Except we had it for dinner. It was very filling, and we just picked at our chicken salad afterwards. Want to try it? Here's the recipe then.
Melt some butter and oil in a pan. Cut the squash into 1 inch diced cubes - notice that mine are not mathematically perfect, but the cuboid police were busy elsewhere, so I think I might have got away with it. Add to the pan with a finely chopped onion and cook slowly until the onion is translucent.
Add a garlic clove - or two, and about 3cm grated ginger. A pinch of dried chilli flakes or a small chopped chilli is suggested here, and I do think it would improve the soup further, so go ahead. Unfortunately J still finds even the merest background hint of heat TOO HOT, so we don't.
Now add a litre of your stock of choice and season to taste.

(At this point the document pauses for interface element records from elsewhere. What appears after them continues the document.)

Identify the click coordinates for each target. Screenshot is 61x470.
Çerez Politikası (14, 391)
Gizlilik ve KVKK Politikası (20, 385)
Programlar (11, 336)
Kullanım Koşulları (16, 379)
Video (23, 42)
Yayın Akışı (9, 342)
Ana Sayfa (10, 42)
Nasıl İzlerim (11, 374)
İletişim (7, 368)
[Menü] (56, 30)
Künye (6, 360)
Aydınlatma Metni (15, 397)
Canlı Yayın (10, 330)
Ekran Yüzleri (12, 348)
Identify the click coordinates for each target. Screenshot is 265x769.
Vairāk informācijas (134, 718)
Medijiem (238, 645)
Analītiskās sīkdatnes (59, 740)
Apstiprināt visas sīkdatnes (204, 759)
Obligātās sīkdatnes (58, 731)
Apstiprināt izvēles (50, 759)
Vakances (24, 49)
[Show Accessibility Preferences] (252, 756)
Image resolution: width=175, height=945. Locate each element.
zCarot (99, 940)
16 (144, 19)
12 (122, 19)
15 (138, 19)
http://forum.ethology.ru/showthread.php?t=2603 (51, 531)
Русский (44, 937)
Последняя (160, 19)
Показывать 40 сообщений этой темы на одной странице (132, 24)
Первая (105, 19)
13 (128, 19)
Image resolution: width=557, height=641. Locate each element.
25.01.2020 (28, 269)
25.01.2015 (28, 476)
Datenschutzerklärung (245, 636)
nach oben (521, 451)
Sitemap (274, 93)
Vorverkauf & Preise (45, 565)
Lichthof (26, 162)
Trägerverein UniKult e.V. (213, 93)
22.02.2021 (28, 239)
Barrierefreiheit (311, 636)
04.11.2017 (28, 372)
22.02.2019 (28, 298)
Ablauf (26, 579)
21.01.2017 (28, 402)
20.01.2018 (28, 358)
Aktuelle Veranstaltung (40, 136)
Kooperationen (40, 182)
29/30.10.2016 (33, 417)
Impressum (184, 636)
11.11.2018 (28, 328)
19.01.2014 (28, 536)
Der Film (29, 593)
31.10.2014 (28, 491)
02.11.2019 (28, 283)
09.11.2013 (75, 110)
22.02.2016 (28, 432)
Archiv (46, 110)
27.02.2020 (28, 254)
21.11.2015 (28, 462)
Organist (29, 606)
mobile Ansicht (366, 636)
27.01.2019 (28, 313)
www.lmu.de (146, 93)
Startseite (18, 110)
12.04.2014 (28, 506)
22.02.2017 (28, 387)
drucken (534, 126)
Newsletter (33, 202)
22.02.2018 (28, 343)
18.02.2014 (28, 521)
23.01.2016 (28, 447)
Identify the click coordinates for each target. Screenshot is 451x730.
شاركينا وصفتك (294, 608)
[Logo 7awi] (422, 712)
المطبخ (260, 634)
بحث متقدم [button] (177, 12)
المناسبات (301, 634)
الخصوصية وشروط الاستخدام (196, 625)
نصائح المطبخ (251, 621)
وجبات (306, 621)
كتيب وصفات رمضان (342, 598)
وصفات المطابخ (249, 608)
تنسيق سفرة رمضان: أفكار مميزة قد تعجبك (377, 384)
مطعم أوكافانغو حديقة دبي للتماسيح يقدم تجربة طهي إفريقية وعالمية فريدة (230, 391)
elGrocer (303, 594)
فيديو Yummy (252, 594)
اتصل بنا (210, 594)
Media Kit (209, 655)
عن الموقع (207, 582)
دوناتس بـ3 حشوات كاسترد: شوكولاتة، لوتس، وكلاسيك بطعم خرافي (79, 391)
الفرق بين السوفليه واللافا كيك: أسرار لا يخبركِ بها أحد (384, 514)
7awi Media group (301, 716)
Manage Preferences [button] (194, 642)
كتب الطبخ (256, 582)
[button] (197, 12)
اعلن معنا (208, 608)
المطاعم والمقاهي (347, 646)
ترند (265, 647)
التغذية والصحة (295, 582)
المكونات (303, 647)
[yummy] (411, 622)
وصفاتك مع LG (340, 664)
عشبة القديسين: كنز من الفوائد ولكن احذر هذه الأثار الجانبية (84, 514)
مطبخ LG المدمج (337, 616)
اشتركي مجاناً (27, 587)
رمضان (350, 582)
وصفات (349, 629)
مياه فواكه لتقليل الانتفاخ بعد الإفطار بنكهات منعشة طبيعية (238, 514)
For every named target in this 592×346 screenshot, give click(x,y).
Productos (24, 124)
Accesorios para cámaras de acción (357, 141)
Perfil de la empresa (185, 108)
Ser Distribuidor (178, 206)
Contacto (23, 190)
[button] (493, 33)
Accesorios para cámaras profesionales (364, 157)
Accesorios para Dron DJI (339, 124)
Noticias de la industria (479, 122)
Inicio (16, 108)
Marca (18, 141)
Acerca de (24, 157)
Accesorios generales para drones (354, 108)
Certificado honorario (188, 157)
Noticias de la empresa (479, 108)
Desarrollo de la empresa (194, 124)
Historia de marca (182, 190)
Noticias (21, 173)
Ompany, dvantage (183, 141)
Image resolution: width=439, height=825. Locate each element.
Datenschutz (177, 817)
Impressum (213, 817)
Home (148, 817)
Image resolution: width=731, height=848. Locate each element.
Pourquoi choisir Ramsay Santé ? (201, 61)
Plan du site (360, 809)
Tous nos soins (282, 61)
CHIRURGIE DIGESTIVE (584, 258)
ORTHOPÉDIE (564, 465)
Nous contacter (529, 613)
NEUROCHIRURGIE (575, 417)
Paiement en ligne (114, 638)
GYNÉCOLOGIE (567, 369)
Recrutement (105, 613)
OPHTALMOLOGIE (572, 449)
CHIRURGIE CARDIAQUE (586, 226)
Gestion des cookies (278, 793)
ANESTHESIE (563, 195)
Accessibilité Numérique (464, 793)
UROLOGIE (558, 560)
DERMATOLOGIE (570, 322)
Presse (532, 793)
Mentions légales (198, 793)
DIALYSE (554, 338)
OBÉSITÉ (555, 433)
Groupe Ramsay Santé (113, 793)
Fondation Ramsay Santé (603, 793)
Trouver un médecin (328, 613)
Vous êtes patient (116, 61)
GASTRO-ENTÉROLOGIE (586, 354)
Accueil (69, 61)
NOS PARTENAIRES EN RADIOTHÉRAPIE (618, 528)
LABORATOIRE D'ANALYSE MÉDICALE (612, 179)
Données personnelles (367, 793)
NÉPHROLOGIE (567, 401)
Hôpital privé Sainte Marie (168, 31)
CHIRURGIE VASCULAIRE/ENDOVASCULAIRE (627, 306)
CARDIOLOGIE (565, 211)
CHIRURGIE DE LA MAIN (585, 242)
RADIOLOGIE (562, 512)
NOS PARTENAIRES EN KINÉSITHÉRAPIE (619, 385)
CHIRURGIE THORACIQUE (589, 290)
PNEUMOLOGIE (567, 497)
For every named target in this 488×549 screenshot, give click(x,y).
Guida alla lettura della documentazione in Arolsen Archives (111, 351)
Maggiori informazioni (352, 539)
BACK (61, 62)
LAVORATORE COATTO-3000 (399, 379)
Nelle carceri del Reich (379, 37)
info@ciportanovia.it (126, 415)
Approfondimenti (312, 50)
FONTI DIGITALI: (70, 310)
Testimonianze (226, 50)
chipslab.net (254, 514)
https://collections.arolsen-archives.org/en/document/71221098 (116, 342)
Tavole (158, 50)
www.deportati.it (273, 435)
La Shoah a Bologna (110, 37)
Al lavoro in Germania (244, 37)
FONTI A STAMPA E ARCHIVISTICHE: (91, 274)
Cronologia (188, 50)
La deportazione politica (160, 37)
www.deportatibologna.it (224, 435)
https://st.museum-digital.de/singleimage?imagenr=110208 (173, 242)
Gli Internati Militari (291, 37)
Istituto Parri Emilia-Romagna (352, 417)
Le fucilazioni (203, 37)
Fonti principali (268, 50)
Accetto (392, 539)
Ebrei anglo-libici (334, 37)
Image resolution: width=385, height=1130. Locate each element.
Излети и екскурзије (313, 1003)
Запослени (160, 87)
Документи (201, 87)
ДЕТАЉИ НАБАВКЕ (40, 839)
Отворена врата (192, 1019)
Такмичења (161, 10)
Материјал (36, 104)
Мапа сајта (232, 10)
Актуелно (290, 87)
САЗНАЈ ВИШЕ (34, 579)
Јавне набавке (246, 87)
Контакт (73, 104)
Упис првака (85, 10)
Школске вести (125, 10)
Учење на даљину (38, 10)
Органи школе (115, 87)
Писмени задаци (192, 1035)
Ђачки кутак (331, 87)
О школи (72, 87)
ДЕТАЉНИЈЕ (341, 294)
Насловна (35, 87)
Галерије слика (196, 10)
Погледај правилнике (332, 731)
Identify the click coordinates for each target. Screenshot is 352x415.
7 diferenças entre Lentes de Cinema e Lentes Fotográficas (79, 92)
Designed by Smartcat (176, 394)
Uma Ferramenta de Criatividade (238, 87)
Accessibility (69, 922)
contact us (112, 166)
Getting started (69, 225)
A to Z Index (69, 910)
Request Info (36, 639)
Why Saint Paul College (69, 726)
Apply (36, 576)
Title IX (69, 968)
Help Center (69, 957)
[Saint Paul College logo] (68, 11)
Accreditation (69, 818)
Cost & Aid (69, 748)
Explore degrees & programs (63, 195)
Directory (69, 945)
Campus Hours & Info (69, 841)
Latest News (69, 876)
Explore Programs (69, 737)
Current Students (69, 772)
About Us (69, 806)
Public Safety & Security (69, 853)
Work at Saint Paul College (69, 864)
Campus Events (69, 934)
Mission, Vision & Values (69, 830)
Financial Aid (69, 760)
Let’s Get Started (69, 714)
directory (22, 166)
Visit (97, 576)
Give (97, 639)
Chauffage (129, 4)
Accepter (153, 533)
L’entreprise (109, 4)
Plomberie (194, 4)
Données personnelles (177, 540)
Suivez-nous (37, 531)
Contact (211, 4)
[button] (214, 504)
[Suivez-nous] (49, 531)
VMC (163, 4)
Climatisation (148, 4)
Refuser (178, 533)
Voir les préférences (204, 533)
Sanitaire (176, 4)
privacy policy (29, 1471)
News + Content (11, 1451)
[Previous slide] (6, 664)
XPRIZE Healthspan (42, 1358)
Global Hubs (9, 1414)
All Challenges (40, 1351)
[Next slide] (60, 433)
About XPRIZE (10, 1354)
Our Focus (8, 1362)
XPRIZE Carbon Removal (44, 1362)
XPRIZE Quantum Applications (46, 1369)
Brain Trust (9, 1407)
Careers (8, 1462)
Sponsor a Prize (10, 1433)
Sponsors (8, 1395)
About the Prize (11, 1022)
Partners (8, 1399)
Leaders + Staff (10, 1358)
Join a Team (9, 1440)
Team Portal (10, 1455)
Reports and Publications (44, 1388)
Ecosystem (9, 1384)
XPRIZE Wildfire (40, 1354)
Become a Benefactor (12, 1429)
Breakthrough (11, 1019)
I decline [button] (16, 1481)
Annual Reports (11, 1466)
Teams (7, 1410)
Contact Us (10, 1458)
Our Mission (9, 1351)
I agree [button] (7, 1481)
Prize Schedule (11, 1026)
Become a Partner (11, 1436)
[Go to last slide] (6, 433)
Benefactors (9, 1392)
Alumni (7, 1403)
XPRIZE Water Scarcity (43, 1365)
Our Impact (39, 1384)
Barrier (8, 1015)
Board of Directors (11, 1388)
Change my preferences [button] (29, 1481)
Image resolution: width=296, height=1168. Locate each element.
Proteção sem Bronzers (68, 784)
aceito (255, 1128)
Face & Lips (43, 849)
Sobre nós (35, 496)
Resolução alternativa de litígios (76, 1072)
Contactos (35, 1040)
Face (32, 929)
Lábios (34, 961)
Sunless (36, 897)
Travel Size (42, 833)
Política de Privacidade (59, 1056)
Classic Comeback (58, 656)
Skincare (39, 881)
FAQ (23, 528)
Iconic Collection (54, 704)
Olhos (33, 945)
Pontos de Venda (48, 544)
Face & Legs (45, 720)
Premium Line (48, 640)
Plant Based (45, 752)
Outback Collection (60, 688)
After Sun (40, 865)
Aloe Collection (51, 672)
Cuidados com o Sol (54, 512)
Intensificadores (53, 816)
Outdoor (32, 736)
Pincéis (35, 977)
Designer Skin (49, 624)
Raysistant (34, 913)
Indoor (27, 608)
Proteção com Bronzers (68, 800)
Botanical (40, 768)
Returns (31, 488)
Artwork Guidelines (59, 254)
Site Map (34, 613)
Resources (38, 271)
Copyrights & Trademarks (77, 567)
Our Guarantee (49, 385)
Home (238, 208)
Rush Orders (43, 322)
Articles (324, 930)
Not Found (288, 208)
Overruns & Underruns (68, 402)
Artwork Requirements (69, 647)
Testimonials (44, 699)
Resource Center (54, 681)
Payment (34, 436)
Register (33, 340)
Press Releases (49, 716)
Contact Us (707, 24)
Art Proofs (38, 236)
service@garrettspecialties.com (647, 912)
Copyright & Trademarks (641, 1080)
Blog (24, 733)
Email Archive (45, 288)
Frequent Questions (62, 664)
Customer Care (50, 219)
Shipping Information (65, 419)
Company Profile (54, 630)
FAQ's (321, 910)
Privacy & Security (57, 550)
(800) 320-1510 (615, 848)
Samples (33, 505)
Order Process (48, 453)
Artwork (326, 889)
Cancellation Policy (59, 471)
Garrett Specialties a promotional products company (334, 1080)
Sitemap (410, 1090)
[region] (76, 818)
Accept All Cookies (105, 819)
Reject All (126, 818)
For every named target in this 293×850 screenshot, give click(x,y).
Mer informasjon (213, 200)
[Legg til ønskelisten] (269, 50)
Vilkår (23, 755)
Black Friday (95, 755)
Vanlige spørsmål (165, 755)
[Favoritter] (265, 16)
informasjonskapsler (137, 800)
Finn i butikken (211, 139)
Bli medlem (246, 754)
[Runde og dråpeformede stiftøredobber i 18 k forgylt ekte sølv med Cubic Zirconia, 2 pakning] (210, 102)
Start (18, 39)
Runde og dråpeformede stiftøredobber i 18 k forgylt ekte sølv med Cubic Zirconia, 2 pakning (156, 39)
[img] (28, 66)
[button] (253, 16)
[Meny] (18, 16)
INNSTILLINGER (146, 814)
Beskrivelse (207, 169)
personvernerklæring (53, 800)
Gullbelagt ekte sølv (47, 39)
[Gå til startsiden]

Bring to the boil and then simmer for about 30 minutes. When the squash is very soft, blend it to a smooth consistency
Whisk a ladleful of the hot soup with the contents of small jar of peanut butter in a bowl, until well blended. I only had the crunchy stuff, but I would use smooth the next time (and there will be a next time).
Add peanut butter mixture to soup and reheat gently - check your seasoning and adjust as necessary.
Just before serving, add the juice of a lime and some chopped coriander. Garnish each bowl with a dollop of yogurt if desired.
quick edit - for U.S. readers. 227g is near enough 8 oz. I grew up in the imperial age, so am more comfortable with that system, but most UK recipes now use metric. 100g roughly equates to 4 oz.